As companies across the globe increasingly come under siege by bad actors and must constantly remain vigilant against data breaches, Text IQ’s AI has proven to be fundamentally superior at recognizing social security numbers, health records, account numbers and other sensitive data – all while requiring substantially less human review and expense.
The finding is significant because in the event of a data breach, which could easily encompass thousands or millions of documents, companies must both quickly and completely determine the type of personal information compromised. Using AI solutions with poor recall means missing too many instances of vital and relevant data. It also requires humans to spend countless hours checking for false positives.
“We’re thrilled that Text IQ’s AI solution for identifying personal information not only outperformed the top cloud providers, but did so in a real-life data breach scenario,” said Apoorv Agarwal, Text IQ CEO and co-founder. “Creating a system that searches great volumes of unstructured data sources while requiring a minimum of human review is a tough technical hurdle to overcome. But Text IQ’s talented staff of engineers succeeded in designing and building a solution demonstrably better than those offered by some of the world’s largest technology companies.”
As part of Text IQ’s continuous effort to improve AI solutions, the company compared its performance against some of the biggest players in the sector: AWS (Macie and Comprehend), Google (Cloud Data Loss Prevention) and Microsoft Azure (Text Analytics). The real-life dataset, provided by a willing client eager to help support this type of research, included 12,287 documents that had undergone AI and human review and were known to include personal information.
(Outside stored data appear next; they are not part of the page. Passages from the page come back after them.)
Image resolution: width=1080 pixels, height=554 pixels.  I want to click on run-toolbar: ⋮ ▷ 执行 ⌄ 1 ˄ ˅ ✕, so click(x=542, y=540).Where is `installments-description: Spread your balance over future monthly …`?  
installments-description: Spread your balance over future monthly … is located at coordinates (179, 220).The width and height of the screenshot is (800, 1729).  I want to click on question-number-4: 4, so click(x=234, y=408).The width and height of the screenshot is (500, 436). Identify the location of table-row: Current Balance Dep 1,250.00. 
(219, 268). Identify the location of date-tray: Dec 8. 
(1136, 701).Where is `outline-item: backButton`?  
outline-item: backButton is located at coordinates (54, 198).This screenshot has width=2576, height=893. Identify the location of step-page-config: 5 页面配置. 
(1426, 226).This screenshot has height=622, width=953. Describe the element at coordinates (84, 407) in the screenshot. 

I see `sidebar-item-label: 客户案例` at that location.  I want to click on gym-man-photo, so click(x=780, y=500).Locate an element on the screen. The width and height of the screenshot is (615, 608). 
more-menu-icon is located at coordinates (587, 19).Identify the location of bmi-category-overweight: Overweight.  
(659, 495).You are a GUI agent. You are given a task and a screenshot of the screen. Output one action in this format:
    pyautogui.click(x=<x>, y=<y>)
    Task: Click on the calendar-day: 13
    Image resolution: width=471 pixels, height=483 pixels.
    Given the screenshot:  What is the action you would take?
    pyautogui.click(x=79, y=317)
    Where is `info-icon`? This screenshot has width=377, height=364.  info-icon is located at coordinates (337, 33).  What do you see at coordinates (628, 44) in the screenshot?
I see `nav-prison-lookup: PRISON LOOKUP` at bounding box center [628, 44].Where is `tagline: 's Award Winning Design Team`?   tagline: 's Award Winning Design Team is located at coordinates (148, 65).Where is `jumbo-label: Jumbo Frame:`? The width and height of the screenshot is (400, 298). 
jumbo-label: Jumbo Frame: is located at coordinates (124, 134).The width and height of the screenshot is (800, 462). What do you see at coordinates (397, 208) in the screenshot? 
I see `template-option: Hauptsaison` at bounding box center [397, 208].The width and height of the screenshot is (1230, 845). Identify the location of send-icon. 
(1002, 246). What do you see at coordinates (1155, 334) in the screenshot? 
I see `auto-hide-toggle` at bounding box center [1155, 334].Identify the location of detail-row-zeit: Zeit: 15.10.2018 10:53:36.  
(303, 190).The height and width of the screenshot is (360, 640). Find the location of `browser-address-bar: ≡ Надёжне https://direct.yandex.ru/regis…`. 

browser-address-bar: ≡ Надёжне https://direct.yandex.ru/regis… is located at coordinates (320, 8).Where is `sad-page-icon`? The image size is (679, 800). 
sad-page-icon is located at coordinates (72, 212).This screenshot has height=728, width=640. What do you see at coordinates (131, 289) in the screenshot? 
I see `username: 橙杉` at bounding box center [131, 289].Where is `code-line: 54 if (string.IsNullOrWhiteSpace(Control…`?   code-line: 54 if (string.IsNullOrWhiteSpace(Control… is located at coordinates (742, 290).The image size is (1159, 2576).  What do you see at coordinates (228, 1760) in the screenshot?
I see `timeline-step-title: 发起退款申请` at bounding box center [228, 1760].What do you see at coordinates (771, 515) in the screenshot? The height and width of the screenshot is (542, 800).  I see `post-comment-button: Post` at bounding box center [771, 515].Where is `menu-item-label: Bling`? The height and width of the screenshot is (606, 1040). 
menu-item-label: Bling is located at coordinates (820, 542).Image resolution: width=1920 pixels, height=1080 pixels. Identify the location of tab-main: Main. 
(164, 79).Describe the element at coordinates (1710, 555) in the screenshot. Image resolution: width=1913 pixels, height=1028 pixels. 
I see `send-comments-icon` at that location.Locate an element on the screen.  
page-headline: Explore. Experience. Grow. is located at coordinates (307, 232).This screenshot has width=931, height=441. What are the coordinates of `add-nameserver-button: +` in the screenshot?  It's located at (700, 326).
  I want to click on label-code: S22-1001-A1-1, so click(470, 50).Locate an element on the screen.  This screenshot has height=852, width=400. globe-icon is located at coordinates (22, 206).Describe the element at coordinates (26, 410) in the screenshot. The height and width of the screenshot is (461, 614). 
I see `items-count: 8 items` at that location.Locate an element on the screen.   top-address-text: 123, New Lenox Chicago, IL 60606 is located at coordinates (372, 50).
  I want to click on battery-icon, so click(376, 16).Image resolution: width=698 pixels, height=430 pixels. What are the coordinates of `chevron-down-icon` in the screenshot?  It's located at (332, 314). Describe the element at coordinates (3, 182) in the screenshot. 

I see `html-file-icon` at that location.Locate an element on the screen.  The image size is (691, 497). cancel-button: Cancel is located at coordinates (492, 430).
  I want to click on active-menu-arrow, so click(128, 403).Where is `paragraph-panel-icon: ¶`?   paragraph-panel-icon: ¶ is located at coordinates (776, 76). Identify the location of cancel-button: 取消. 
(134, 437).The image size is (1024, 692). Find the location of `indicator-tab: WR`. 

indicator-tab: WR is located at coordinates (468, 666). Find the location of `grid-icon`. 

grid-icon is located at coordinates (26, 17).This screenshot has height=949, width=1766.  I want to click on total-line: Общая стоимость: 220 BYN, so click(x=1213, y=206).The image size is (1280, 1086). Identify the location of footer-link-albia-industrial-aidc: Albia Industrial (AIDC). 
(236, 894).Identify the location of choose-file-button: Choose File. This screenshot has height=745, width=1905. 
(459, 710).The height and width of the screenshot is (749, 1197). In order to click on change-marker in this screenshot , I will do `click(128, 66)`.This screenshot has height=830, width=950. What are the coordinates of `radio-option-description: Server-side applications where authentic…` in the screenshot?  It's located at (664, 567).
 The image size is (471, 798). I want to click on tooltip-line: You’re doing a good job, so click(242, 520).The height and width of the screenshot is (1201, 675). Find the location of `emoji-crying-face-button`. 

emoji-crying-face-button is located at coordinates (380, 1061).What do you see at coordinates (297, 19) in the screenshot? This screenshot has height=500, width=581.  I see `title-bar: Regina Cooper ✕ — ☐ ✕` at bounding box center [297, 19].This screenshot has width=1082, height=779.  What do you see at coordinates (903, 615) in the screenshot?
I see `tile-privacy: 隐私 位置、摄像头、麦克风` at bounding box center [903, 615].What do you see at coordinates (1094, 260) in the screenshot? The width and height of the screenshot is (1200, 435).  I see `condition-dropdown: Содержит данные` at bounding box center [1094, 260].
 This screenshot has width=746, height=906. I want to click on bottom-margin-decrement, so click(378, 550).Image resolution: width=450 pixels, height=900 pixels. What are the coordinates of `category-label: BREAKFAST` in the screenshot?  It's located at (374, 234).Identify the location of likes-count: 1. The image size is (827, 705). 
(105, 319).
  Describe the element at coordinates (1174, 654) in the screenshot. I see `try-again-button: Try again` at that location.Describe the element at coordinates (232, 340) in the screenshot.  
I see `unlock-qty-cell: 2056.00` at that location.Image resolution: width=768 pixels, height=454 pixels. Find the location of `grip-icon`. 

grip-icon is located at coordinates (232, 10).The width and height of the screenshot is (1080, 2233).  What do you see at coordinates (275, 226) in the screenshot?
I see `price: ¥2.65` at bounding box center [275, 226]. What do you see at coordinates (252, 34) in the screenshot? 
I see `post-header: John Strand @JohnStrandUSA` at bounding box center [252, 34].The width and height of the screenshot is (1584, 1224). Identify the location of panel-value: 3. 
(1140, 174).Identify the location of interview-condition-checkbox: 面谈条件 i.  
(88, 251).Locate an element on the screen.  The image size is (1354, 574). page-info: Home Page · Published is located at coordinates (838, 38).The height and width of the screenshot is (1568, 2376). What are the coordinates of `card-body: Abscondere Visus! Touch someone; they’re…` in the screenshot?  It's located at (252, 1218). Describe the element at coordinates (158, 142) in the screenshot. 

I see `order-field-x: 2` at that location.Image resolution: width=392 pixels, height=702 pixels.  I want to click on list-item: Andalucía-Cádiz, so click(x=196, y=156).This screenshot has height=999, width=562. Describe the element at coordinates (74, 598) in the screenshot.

The evaluation measured the percentage of relevant documents returned from the search process by Text IQ’s Brain and the APIs from the three cloud providers.
The test results were evaluated by F-score, a measure of a model’s accuracy on a dataset that combines the precision and recall results. Text IQ, with an F-Score of 0.65, was 30% more effective in returning the relevant personal information than the next best solutions, Microsoft Azure and AWS Comprehend with F-Scores of 0.50 and 0.49 respectively. Text IQ was 50% better than AWS Macie (0.43) and 3x better than Google (0.14).
With respect to precision, Text IQ performed even better, delivering results that ranged from 55% to 83% better than the APIs from the three cloud providers. A higher precision score results in far fewer false positives that require human review to weed out.
“Text IQ’s results in finding PI in this large dataset were more accurate—by far—to the next best solution,” commented Richard Lutkus, partner at Seyfarth Shaw, the law firm that oversaw the test. “The quality of results resulted in a reduced need for human review and saved the client—and its insurer—six figures.”
The problem for many solutions on the market is that they solve for broad, generic cases – casting a wide net. Because these tools were built for general purposes, they over capture and the data quality they return is very imprecise. In contrast, Text IQ created a tool precisely to solve this kind of identification problem while reducing human input and costs.
Examples of personal information found by Text IQ but not discovered by the cloud provider solutions include a list of doctors, their dates of birth and DEA controlled substance prescribing license numbers; termination notices to employees that include social security numbers; COVID-19 lab test results with patient names and dates of birth; employee resumes with name and contact information; and lists of patients and their telephone numbers.
“People have a reasonable expectation that the companies they do business with will do everything they can to protect their privacy,” said Omar Haroun, Text IQ co-founder and COO. “Unfortunately, when a breach occurs, even companies with the best intentions don’t have the technology to do a fast and accurate search for sensitive information. With our demonstrably better approach, companies get a more accurate result, faster and at less cost.”